● **EXCERPTED TEXT**:
- - - - - - -
Hints Section
Providing hints to the execution engine
The hints section is optional and may contain any number of attributes (key/value pairs) that provide hints to the execution engine. A hint provides additional context that the execution engine can use to optimize the execution of the task. The execution engine may also ignore any hint for any reason. A task execution never fails due to the inability of the execution engine to recognize or satisfy a hint.
§Hints-scoped types
There are three scoped types that must be declared by the execution engine within the hints section. These types are intentionally given names that are already reserved keywords so that they don't conflict with any user-defined types.
The hints type is similar to Object in that it can contain arbitrary key-value pairs. However, the members of a hints object must have the same semantics as the hints section itself (i.e., any reserved hints must have the same types and allowed values), and the hints type cannot be nested (i.e., a member of a hints object may not have a hints type value). The hints type is primarily intended to be used to define the inputs, outputs, and compute environment attributes.
- - - - - - -
● **STATED GOAL**:
Using the excerpt on the hints section, answer these questions:
1. Can a task execution fail because the execution engine cannot recognize or satisfy a hint?
2. How many scoped types must the execution engine declare within the hints section?
3. What is the hints type primarily intended to define?
The lines that come next have nothing to do with the excerpt on the hints section.

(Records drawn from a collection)
- - - - - - -
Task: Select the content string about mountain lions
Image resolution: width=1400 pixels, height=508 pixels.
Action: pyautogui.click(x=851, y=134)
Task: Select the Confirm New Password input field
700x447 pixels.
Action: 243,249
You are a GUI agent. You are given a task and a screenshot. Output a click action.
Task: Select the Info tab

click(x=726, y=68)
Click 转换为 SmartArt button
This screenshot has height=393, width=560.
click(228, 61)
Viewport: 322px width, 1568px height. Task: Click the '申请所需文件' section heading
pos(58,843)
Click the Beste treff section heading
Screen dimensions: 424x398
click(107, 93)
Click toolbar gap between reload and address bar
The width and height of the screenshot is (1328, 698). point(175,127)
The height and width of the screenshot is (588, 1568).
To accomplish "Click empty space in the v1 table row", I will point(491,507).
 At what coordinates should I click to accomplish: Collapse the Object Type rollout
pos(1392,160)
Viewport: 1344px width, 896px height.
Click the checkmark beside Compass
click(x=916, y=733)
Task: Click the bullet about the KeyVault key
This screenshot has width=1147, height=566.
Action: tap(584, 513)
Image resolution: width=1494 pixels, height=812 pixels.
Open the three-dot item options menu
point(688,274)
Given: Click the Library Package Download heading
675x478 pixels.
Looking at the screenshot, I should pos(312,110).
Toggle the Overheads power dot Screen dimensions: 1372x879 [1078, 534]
- - - - - - -
● **FULL SOLUTION**:
1. No. A task execution never fails for that reason.
2. Three.
3. The inputs, outputs, and compute environment attributes.